DATASET ROWS:
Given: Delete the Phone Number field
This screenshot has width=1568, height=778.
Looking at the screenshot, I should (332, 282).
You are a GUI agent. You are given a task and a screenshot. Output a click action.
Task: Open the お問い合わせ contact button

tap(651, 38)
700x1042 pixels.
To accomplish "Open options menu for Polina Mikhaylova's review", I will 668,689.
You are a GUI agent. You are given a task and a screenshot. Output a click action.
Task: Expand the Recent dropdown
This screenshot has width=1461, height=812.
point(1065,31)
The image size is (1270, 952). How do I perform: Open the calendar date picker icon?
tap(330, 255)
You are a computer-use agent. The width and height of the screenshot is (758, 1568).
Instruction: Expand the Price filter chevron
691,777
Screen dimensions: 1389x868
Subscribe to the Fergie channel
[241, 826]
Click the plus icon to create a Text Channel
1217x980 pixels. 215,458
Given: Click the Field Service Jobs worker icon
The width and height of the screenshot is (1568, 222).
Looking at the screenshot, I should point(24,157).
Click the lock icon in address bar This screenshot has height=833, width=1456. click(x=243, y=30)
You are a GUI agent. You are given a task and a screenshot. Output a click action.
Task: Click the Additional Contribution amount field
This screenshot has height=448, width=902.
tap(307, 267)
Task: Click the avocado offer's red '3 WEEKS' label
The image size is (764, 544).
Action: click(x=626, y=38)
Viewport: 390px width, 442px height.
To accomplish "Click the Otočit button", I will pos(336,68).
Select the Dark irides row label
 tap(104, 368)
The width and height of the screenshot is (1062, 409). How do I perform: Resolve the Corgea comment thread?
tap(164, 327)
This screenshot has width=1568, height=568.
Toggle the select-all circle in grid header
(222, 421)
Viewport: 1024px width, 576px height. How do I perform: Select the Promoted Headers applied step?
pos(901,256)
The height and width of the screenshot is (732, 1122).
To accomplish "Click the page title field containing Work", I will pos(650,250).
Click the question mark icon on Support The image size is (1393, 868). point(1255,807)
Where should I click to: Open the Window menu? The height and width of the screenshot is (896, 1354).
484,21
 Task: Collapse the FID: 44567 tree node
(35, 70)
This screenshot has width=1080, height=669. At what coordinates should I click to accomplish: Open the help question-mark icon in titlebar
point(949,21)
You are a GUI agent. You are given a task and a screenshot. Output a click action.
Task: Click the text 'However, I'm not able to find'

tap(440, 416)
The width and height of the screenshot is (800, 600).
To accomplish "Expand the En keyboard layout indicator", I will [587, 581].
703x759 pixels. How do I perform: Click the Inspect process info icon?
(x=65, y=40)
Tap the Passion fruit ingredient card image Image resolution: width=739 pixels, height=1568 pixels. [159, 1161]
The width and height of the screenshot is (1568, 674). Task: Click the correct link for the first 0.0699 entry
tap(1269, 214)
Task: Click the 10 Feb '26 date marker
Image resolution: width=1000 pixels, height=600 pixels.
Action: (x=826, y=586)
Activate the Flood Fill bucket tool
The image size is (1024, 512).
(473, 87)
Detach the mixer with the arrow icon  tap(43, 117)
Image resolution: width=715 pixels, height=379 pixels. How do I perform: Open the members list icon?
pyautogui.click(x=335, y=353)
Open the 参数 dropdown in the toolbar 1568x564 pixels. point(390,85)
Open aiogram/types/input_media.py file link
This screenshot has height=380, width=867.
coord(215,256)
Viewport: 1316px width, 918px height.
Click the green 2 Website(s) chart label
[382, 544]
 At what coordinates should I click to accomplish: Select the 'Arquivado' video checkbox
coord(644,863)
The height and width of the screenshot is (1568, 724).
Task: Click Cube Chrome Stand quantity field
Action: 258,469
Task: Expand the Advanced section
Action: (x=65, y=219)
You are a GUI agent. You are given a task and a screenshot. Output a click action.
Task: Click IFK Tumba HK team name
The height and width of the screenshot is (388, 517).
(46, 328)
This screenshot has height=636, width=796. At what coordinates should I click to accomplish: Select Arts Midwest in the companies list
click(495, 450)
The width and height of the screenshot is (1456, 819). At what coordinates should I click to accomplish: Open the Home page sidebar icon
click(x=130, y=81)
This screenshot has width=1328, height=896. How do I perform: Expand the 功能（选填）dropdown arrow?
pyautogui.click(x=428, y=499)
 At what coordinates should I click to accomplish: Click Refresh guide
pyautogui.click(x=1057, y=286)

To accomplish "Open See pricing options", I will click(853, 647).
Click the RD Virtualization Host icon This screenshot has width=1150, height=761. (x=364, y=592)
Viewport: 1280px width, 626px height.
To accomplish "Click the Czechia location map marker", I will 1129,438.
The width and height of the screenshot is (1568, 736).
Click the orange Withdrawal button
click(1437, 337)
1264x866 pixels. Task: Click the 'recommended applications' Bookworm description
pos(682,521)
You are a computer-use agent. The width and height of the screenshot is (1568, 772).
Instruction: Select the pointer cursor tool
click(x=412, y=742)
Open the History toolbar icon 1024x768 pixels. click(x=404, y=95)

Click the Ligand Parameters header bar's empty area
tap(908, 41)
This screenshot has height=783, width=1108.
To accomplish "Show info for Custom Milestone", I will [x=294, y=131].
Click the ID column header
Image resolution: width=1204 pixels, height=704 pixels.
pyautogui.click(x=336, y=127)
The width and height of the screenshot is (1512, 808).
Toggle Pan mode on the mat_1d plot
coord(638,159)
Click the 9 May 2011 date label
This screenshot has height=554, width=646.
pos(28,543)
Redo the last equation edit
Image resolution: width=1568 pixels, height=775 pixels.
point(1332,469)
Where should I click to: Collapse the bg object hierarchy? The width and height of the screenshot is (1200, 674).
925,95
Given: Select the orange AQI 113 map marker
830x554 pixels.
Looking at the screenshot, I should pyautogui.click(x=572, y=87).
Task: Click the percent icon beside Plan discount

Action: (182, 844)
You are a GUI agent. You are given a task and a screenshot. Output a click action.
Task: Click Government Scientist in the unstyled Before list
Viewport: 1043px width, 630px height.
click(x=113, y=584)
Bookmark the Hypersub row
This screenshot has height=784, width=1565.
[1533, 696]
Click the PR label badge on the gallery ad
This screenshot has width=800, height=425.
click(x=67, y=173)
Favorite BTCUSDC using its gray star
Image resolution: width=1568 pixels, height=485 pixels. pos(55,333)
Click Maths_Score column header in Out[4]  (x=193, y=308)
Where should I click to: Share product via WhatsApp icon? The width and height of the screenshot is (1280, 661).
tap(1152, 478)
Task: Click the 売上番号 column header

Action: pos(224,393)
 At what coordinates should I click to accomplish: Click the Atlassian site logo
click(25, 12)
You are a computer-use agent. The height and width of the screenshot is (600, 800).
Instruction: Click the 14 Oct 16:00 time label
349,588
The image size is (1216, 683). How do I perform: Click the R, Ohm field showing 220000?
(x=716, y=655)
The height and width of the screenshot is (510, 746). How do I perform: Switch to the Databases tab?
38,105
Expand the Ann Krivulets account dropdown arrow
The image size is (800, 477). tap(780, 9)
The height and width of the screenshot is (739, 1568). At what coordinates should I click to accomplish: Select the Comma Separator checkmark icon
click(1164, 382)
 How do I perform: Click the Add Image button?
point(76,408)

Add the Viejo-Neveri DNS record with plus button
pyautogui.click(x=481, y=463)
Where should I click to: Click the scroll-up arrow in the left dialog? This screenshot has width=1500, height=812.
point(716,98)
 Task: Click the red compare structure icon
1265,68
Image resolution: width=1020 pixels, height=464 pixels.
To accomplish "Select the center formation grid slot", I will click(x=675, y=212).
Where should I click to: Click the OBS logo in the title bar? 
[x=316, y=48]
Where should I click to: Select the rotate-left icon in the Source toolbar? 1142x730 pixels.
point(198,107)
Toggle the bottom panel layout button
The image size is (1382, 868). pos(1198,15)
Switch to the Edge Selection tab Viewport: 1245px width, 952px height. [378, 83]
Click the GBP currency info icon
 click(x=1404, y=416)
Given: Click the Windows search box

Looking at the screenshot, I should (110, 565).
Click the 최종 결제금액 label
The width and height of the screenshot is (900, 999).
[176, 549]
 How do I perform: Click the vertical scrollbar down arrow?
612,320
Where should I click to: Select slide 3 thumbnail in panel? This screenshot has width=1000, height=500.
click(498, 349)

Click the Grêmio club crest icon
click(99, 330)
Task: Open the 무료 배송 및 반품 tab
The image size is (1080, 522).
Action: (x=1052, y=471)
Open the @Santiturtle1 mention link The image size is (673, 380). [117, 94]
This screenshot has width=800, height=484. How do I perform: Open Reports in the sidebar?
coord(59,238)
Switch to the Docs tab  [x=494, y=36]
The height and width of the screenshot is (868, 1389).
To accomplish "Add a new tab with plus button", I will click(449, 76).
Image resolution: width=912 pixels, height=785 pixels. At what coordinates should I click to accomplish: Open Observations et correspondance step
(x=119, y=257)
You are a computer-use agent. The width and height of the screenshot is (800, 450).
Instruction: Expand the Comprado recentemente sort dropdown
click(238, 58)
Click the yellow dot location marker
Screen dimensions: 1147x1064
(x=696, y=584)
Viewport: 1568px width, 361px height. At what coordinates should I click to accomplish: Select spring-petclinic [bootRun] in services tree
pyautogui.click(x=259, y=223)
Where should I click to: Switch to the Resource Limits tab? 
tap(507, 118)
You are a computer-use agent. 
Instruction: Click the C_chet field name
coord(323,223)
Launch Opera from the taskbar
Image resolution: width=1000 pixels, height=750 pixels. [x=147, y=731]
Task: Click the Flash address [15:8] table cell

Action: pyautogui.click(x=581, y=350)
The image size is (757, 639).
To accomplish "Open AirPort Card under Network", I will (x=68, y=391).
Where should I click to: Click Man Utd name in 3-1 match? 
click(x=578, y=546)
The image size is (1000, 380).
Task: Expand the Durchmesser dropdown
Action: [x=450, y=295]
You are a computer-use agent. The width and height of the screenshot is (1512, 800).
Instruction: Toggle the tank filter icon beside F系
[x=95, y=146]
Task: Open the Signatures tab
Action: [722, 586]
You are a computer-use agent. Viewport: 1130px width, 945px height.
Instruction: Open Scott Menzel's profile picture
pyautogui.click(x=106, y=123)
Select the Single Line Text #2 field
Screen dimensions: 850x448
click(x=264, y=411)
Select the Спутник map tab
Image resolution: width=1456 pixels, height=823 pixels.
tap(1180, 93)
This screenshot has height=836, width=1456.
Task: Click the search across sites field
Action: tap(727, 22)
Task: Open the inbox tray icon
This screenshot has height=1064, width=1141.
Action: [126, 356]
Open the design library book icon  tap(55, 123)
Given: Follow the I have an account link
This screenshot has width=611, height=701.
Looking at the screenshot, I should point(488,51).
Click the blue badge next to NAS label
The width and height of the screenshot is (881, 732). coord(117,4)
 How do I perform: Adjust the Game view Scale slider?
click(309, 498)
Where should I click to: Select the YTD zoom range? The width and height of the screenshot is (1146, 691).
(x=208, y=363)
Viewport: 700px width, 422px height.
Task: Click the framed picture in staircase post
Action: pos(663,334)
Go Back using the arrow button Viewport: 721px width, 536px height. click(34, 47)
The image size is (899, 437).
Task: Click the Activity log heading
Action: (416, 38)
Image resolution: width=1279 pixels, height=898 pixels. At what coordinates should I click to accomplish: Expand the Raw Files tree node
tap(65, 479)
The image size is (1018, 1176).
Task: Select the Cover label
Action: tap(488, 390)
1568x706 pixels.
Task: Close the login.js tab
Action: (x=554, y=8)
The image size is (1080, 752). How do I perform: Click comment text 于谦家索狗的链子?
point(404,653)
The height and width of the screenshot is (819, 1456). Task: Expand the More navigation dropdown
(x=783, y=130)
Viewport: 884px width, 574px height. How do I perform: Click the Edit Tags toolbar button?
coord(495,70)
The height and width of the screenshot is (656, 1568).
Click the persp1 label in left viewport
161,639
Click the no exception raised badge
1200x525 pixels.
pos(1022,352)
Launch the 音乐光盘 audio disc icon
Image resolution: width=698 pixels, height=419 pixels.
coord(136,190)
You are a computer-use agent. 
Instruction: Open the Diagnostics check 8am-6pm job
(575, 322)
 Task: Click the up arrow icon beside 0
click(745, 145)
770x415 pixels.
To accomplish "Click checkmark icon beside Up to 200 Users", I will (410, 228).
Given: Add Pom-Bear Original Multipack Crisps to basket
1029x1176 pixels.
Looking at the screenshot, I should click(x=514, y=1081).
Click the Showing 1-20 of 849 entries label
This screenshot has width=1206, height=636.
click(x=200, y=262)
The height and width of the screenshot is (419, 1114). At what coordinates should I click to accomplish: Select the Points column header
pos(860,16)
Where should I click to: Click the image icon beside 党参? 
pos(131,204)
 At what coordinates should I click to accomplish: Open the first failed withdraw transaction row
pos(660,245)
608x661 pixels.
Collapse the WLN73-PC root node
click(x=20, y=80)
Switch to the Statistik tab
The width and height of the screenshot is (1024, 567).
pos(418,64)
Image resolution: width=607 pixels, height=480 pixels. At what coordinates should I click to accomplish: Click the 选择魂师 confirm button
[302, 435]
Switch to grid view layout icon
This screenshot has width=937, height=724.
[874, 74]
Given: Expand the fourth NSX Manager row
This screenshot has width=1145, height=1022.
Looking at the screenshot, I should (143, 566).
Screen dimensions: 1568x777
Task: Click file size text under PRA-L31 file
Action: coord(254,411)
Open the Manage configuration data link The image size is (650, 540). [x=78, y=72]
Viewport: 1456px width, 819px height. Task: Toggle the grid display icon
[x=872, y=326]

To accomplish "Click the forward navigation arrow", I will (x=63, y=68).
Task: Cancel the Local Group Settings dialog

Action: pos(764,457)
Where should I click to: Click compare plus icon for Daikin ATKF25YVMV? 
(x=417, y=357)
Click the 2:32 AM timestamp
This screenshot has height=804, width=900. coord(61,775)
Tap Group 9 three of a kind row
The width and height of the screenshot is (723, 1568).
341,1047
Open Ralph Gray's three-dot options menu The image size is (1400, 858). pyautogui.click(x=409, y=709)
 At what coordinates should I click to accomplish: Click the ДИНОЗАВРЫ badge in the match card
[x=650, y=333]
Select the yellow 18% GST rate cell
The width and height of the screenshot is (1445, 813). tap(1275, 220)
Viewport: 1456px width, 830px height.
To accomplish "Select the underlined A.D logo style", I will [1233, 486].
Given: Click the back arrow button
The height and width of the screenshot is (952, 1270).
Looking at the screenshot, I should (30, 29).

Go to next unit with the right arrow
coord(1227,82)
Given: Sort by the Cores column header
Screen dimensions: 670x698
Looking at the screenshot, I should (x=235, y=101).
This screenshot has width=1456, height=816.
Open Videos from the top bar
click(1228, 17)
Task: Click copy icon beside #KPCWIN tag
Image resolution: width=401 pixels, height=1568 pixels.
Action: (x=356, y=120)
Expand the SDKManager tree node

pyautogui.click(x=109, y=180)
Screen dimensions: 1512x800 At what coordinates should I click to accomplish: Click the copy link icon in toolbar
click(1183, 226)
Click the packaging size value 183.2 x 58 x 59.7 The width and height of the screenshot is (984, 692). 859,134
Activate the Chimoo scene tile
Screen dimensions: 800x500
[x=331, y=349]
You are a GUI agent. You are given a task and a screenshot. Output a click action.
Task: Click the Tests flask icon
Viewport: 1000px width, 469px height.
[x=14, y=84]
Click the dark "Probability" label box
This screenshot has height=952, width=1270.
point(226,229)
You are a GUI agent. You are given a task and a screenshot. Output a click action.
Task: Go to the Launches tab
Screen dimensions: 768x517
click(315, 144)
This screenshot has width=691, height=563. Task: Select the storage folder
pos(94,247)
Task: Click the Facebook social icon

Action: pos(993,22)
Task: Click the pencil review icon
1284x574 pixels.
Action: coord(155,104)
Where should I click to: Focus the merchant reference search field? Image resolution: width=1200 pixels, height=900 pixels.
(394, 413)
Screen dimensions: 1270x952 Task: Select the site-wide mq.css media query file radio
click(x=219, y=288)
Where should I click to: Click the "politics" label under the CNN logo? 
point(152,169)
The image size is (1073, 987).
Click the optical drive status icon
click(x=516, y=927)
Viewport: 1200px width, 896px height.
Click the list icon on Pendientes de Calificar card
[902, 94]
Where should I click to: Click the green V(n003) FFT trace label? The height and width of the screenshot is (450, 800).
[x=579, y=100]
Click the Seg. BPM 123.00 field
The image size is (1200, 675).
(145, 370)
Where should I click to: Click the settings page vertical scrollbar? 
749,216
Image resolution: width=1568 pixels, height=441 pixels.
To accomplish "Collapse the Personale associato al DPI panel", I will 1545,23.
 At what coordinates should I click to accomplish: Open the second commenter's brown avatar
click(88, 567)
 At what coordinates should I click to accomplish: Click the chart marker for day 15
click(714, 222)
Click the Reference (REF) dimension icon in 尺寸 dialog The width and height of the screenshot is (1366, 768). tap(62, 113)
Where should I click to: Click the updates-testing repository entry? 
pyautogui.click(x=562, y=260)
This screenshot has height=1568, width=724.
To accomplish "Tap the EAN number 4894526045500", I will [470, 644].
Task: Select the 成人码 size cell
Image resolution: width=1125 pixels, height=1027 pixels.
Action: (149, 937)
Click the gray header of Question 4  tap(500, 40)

WRITTEN INSTRUCTION:
Can you write out the lines from the start of the records through the line containing "tap(330, 255)" again, substituting "drop-down list" for "dropdown" and leaving everything else unchanged?

FINISHED EXERCISE:
Given: Delete the Phone Number field
This screenshot has width=1568, height=778.
Looking at the screenshot, I should (332, 282).
You are a GUI agent. You are given a task and a screenshot. Output a click action.
Task: Open the お問い合わせ contact button

tap(651, 38)
700x1042 pixels.
To accomplish "Open options menu for Polina Mikhaylova's review", I will 668,689.
You are a GUI agent. You are given a task and a screenshot. Output a click action.
Task: Expand the Recent drop-down list
This screenshot has width=1461, height=812.
point(1065,31)
The image size is (1270, 952). How do I perform: Open the calendar date picker icon?
tap(330, 255)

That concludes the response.